Calculation formulas of trigonometric functions and quadratic functions in junior high schools
Formulas of trigonometric functions and quadratic functions in junior middle schools
Trigonometric function formula
Square relationship:
sin^2(α) cos^2(α)=1
tan^2(α) 1=sec^2(α)
cot^2(α) 1=csc^2(α)
Business relationship:
tanα=sinα/cosα
cotα=cosα/sinα
Reciprocal relationship:
tanα·cotα=1
sinα·cscα=1
cosα·secα=1
Quadratic function formula
Generally, there is the following relationship between the independent variable x and the dependent variable y:
(1) General formula: y=ax2 bx c (a, b, c are constants, a≠0), then y is called a quadratic function of x. Vertex coordinates (-b/2a, (4ac-b^2)/4a)
(2) Vertex formula: y=a(x-h)2 k or y=a(x m)^2 k(a, h, k are constants, a≠0)
(3) Intersection formula (with x-axis): y=a(x-x1)(x-x2)
(4) Two radical formulas: y=a(x-x1)(x-x2), where x1 and x2 are the abscissas of the intersection of the parabola and the x-axis, that is, the two radicals of the quadratic equation ax2 bx c=0 root, a≠0
illustrate:
(1) Any quadratic function can be transformed into the vertex formula y=a(x-h)2 k through formula. The vertex coordinate of the parabola is (h, k). When h=0, the parabola y=ax2 k The vertex is on the y-axis; when k=0, the vertex of parabola a(x-h)2 is on the x-axis; when h=0 and k=0, the vertex of parabola y=ax2 is on the origin
(2) When the parabola y=ax2 bx c has an intersection with the x-axis, that is, when the corresponding quadratic equation ax2 bx c=0 has real roots x1 and x2, according to the decomposition formula of the quadratic trinomial ax2 bx c=a(x-x1)(x-x2), the quadratic function y=ax2 bx c can be converted into two radicals y=a(x-x1)(x-x2)
Junior high school formulas about functions
Quadratic function: y=ax^2 bx c (a, b, c are constants, and a is not equal to 0)
a>0 opening upward
aa,b have the same sign, the axis of symmetry is on the left side of the y-axis, otherwise, it is on the right side of the y-axis
|x1-x2|= b^2-4ac divided by |a|
The intersection point with the y-axis is (0,c)

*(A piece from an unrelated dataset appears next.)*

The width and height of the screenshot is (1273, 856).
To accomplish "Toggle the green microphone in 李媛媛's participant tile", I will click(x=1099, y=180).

b^2-4ac>0,ax^2 bx c=0 has two unequal real roots
b^2-4acb^2-4ac=0,ax^2 bx c=0 has two equal real roots
Axis of symmetry x=-b/2a
Vertex (-b/2a,(4ac-b^2)/4a)
Vertex formula y=a(x b/2a)^2 (4ac-b^2)/4a
The function moves d (d>0) units to the left. The analytical formula is y=a(x b/2a d)^2 (4ac-b^2)/4a. Moving to the right means minus
The function moves upward by d(d>0) units. The analytical formula is y=a(x b/2a)^2 (4ac-b^2)/4a d, and downward is minus
When a>0, the opening is upward, the parabola is above the y-axis (the vertex is on the x-axis), and extends upward infinitely; when a
4. When drawing the parabola y=ax2, you should first make a list, then draw the points, and finally connect the lines. When selecting the independent variable x value from the list, 0 is always the center, and an integer value is selected that is convenient for calculation and point drawing. When drawing points, be sure to use a smooth curve to connect them, and pay attention to the changing trend.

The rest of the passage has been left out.